Quant à leur formation proprement dite, en dehors de la qualité des outils mis à dispositio­n, elle ressemble de plus en plus, pour Cécile, à un mirage, “vide de sens. Des savoirs désincarné­s et déshumanis­és”. Nicolas, 22 ans également, démarre à peine sa journée qu’il en attend la fin : “Depuis deux heures déjà, je me demande comment je vais réussir à rester statique et surmonter un début de migraine qui s’est déclenché bien tôt…”, songe-t-il.

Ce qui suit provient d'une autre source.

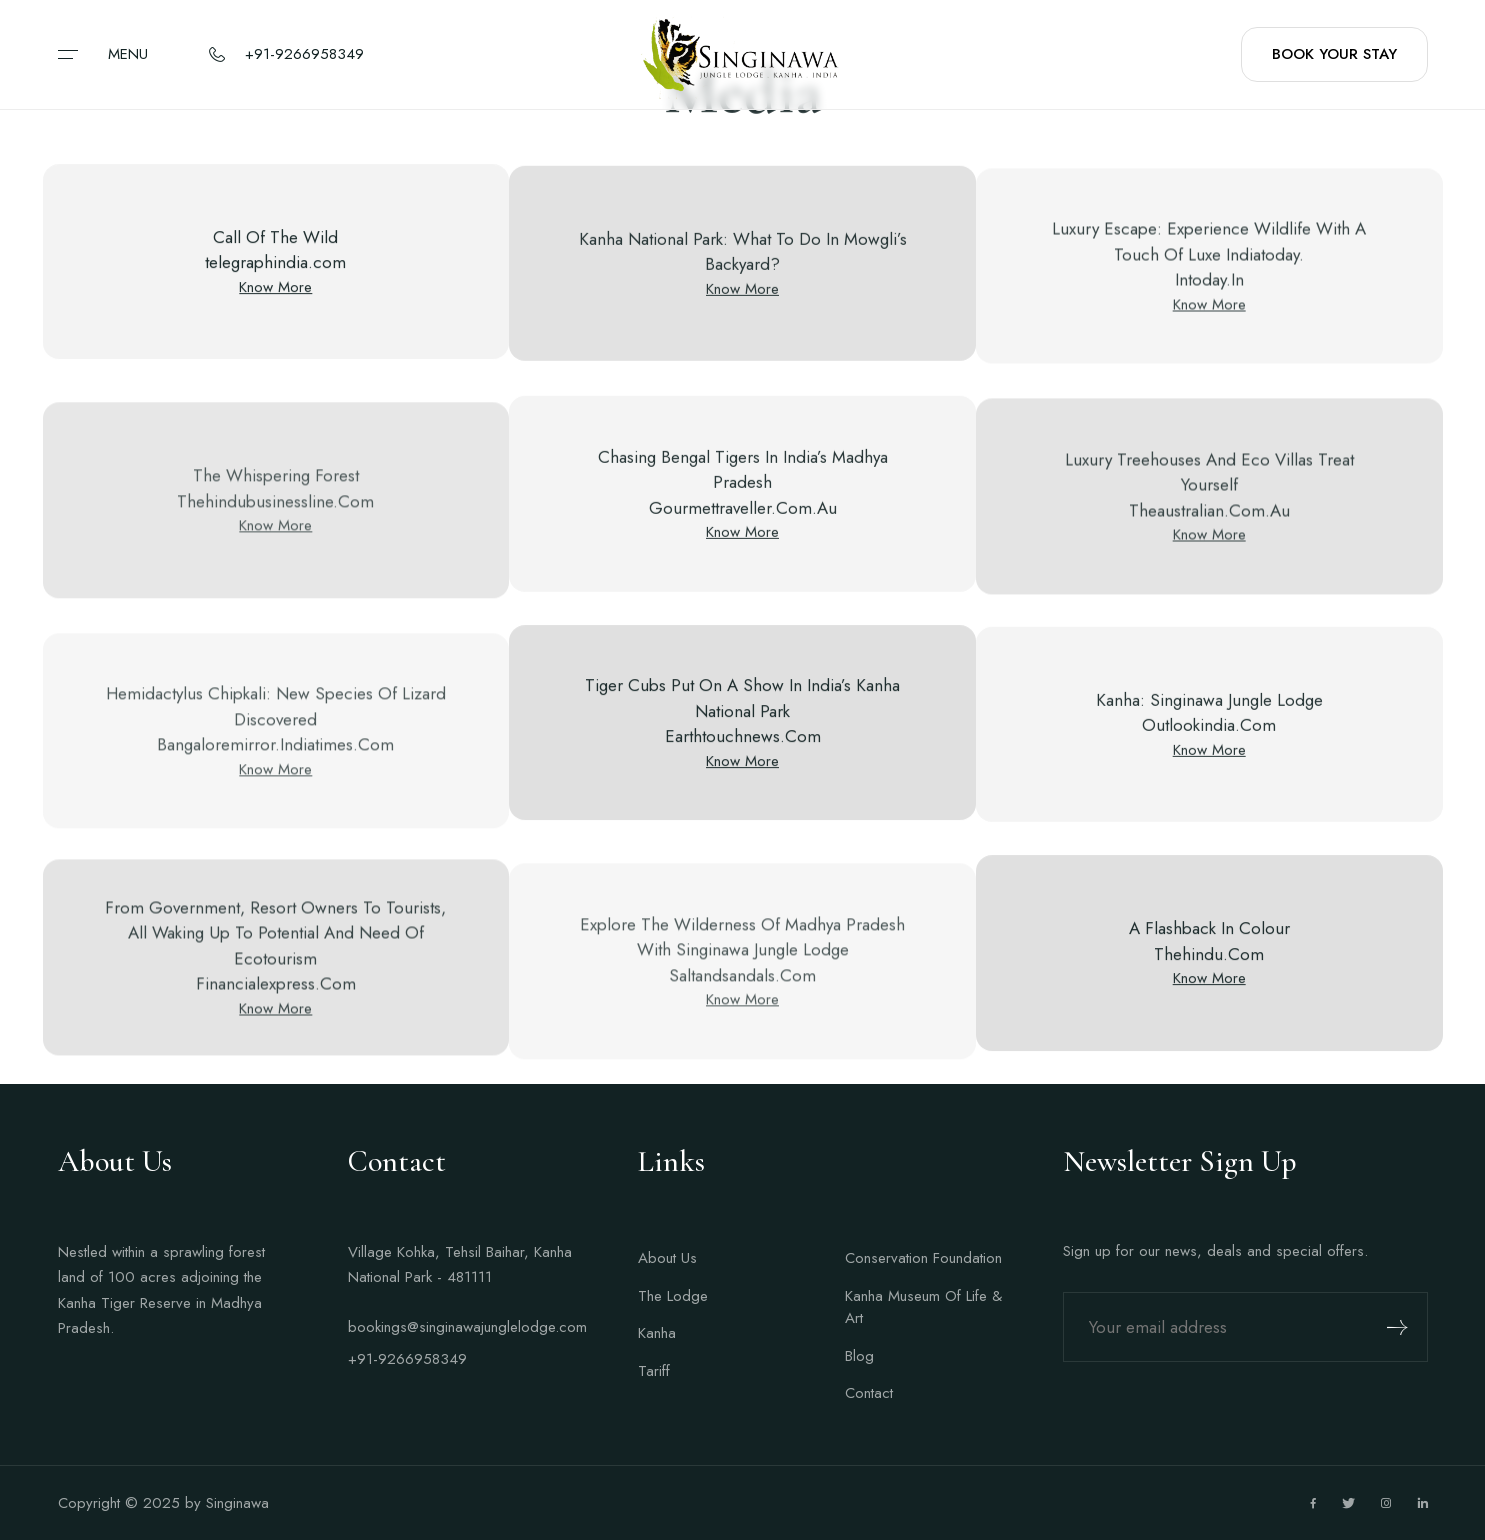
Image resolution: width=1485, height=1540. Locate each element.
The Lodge (673, 1296)
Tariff (654, 1371)
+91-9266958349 (407, 1359)
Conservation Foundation (923, 1258)
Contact (869, 1393)
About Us (667, 1258)
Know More (275, 290)
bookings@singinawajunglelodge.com (463, 1327)
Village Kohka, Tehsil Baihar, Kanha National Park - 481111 (460, 1265)
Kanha (657, 1333)
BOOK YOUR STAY (1334, 54)
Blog (859, 1356)
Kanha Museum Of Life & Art (923, 1307)
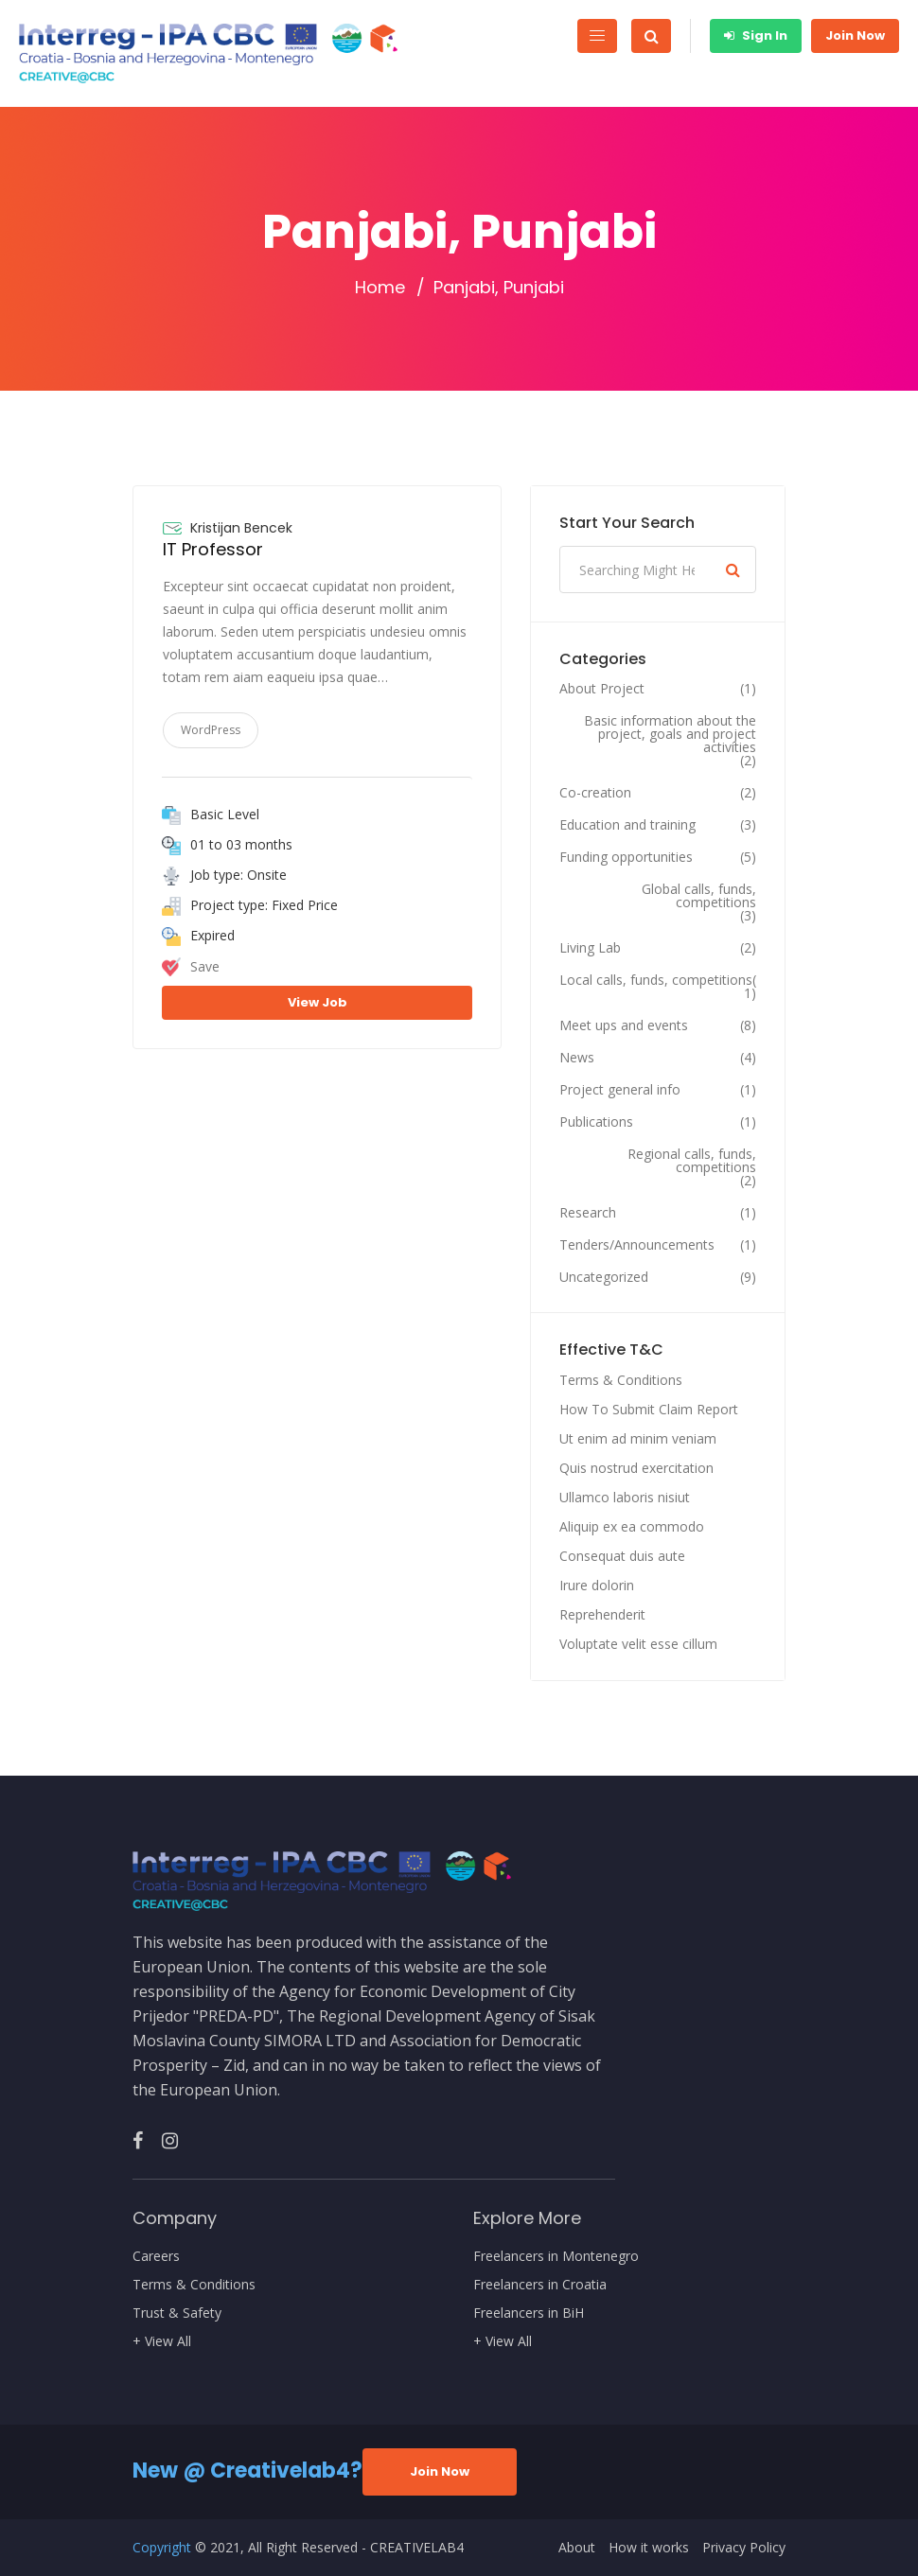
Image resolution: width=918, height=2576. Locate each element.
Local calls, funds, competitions (655, 980)
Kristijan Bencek (241, 527)
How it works (649, 2547)
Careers (156, 2256)
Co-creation (595, 792)
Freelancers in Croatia (540, 2284)
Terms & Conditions (620, 1380)
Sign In (755, 35)
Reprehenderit (602, 1614)
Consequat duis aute (622, 1556)
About (576, 2547)
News (576, 1057)
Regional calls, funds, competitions (691, 1161)
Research (587, 1212)
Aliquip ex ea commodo (631, 1526)
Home (380, 287)
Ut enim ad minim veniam (637, 1438)
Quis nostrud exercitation (636, 1468)
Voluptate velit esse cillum (638, 1644)
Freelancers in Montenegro (556, 2256)
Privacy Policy (744, 2547)
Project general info (619, 1089)
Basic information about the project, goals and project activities (670, 734)
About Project (601, 688)
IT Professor (213, 549)
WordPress (210, 730)
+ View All (161, 2341)
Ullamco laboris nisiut (624, 1497)
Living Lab (590, 948)
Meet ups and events (623, 1025)
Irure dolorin (596, 1585)
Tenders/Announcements (637, 1245)
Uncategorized (603, 1277)
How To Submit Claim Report (648, 1409)
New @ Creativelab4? (247, 2470)
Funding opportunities (626, 857)
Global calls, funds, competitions (699, 896)
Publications (596, 1122)
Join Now (855, 35)
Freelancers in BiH (528, 2313)
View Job (317, 1002)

Et même s’il y parvient, quelle sera l’efficacité de cette succession d’apprentiss­ages vidéo avec un tel engouement ? Pour certains, comme Leïla, 21 ans, mieux vaut tout arrêter : “Pour la première fois de ma vie je n’ai plus d’objectif”, déclare-t-elle. Elle n’est pas seule : 1 jeune sur 6 a arrêté ses études depuis le début de la pandémie.

Crise de l’obéissance

C’est l’un des chiffres que fait ressortir le rapport parlementa­ire dirigé par Marie-George Buffet et Sandrine Mörch. Il y en a d’autres. 50 % des étudiants, par exemple, sont inquiets pour leur santé mentale, et les addictions (tabac, alcool et anti-dépresseur­s) ont progressé, chez eux, de 40 %. La génération Z a souvent été résumée à sa quête de sens et son souci plus prégnant que les autres de responsabi­lité collective. Dans le cas de la Covid, elle s’est traduite par un respect des règles plutôt salué. Une obéissance qui lui coûte cher, et de laquelle on peut imaginer que le gouverneme­nt lui-même est surpris, de la part d’une jeunesse française toujours supposée rebelle et indiscipli­née. Elle a pourtant suivi les consignes. Message le plus poignant, voire révoltant ? Pas une complainte, mais une demande polie : “Laissez-nous vivre, s’il vous plaît !” et un âge, 22 ans. Comme si la jeunesse avait besoin d’une attestatio­n pour le faire.